* _Required work_:
Write the next part of the personal essay below about staying in an abusive relationship, continuing from its final sentence.

* _Text block_:
──────
Why I stayed: A story of domestic abuse and the struggle to leave

By Val Willingham

ATLANTA (CNN) -- For four years, I dated a man who beat me.

The first time it happened it was around Christmas of my freshman year of college. I had known him a couple of months. He was the first guy I had ever had a physical relationship with, and I was madly in love.

But he had a dark side, a short fuse, and I was very vocal and told him what I thought. The problem was, instead of arguing with me, he just beat me up.

The episodes continued throughout our relationship. At one point, he actually put me in the hospital with a concussion, my face and body covered with cuts and bruises.

My friends begged me to leave him. His fraternity brothers did an intervention of sorts and told me he was a no-good, nasty SOB. But for some odd reason, which took hours of therapy to figure out years later, I just stayed with him.

It wasn't that I was unpopular or lonely. I had lots of friends, men and women. I was a good student, a leader on campus. I came from a loving home, with a father who never hit my mother, or me. But for years, I had a secret that only the closest of my friends knew about: I was an abused girlfriend.

According to the 2010 National Intimate Partner and Sexual Violence Survey, 32% of women are physically assaulted by a partner during their lifetime. I was one of them.

The question is, why did I stay?

The American Psychiatric Association says that women remain in abusive relationships for many reasons: lack of finances, poor self-esteem, children and even religious and cultural values. In my case, I felt I had done something wrong and deserved it.

It also might be because I was raised in a family where, and at a time when, sex was a little taboo. It was the '70s, and I was in school on a large rural campus. You just didn't do it unless you were married. So when I had sex at the age of 18 with this young man, I had pretty much made up my mind he was my future husband.
──────
* _Supplied entries_:
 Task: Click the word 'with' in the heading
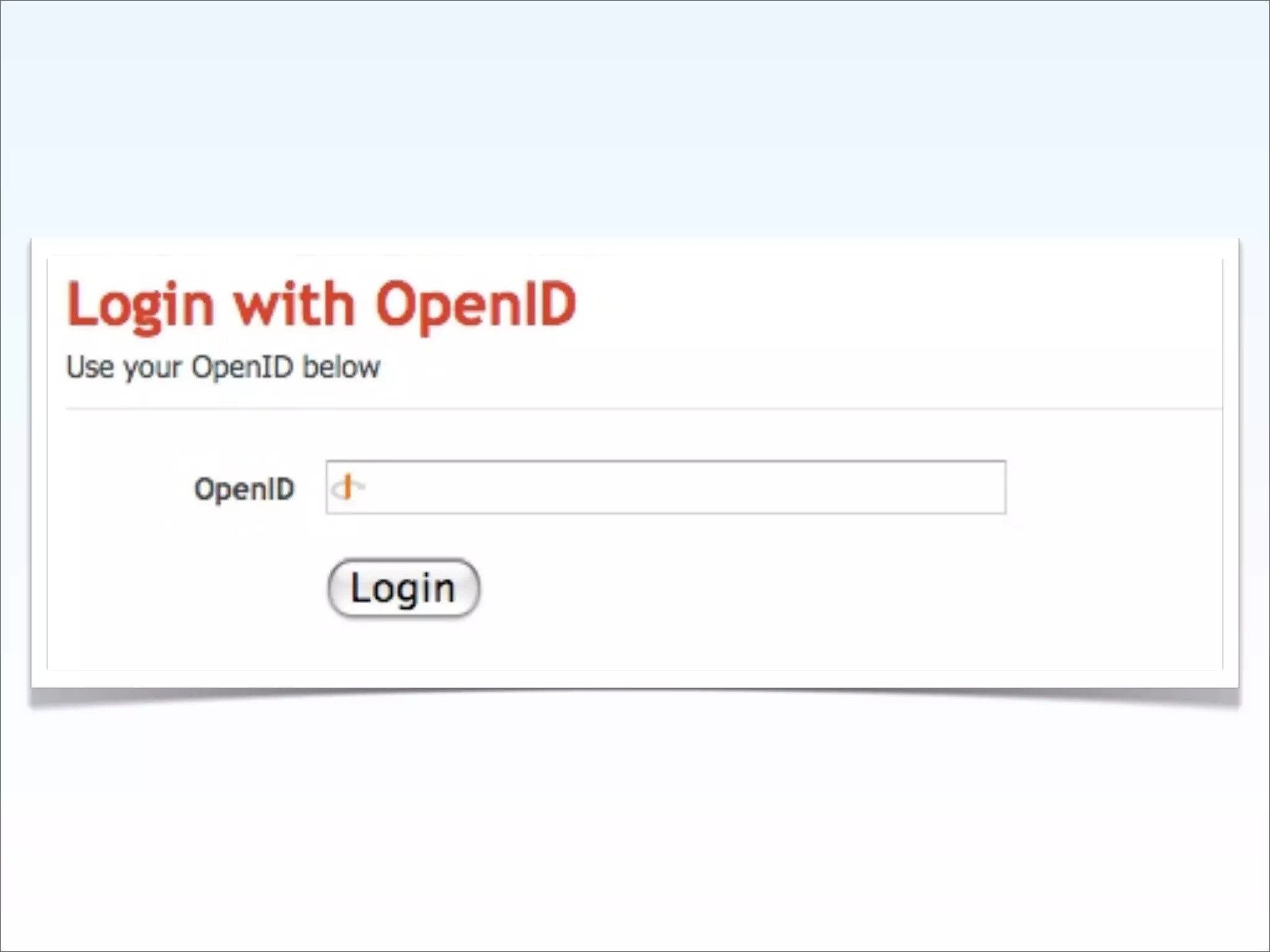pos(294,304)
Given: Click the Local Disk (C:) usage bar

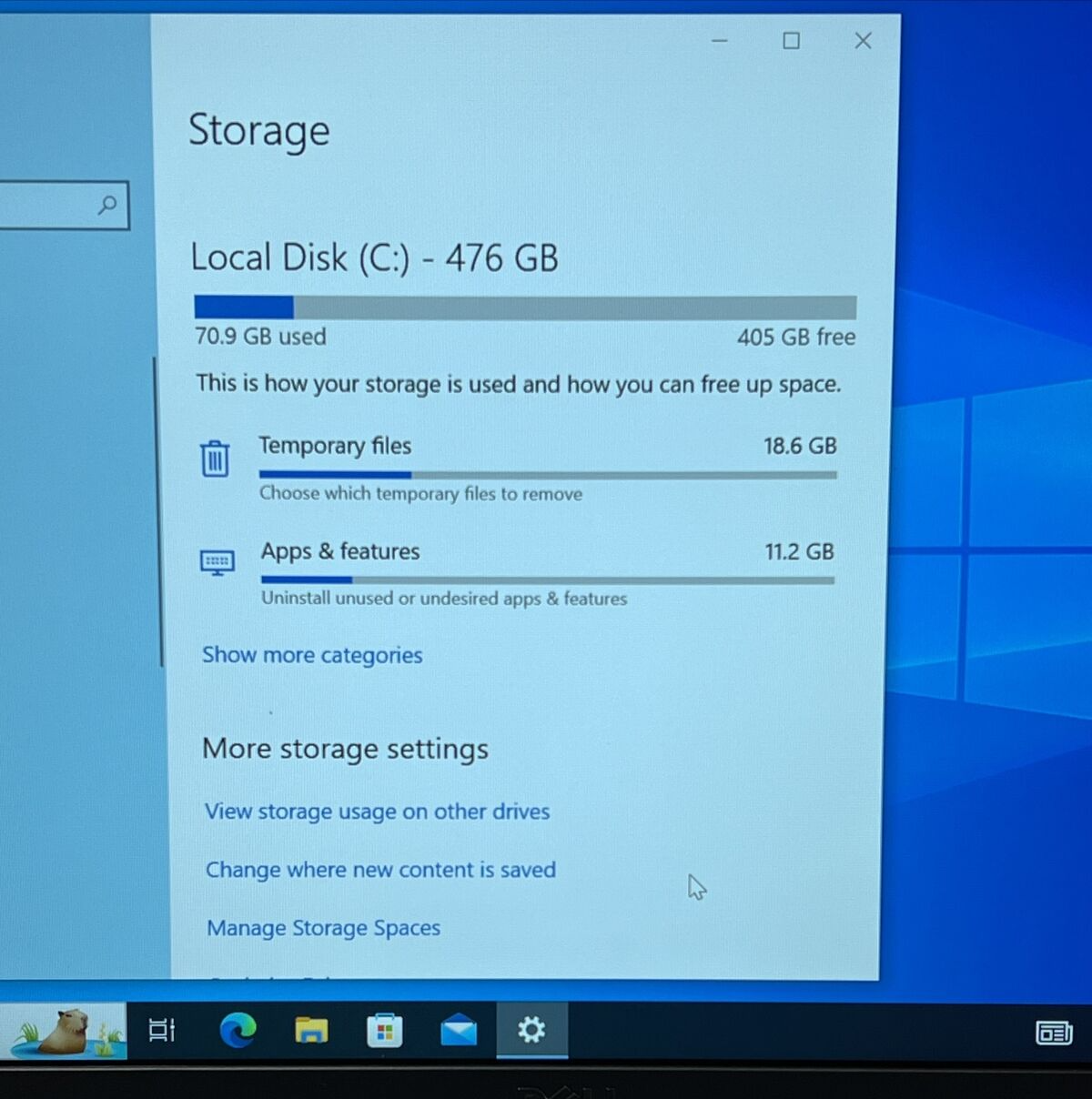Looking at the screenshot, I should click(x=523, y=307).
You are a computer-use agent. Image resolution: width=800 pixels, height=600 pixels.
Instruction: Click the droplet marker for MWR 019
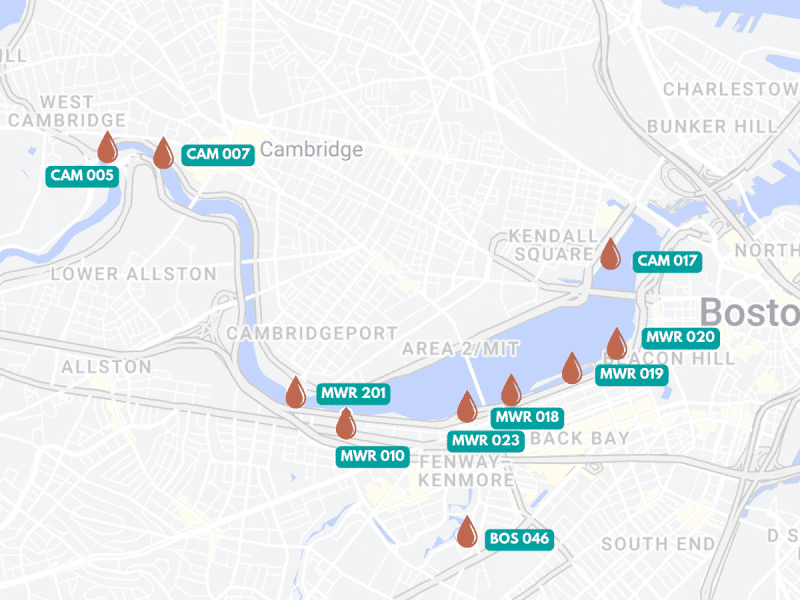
──────
* _Exercise answer_:
So I put up with it. There was a strange bond I had with him, because when he wasn't beating me up, he was very nice to me. He treated me well, sent me flowers, took me places. We laughed, had a great time together.

But periodically when we argued, he would just lash out with his fists. It was horrible. But what was even more horrible was that I blamed myself for mouthing off. I thought if only I could keep my opinions to myself, the beatings wouldn't happen anymore. How naive of me. How foolish.

The ironic part of this story is that he ended our relationship because I graduated from college and he didn't. He threw me out. I guess he was jealous.

He was definitely a jerk.

Six months after we broke up, I was coming home to my little apartment, carrying decorations for my first Christmas tree as a working woman, and I found him sitting on my doorstep. I have no idea how he found me.

He asked to take me to dinner so we could talk. I reluctantly went. While chatting over the meal, he said he wanted to come back and that he "didn't realize how good he had it." I quickly answered back, "I didn't know how bad I had it, but now I do!"

For once he didn't whack me. He got up and left me at the restaurant, never to see me again. I had to take a cab home.

As I sat in the back seat I felt a sense of relief, but also shame that I had let it go on so long. But I was no longer a victim: I was free. As I look back on it now, It was the best cab ride I ever took.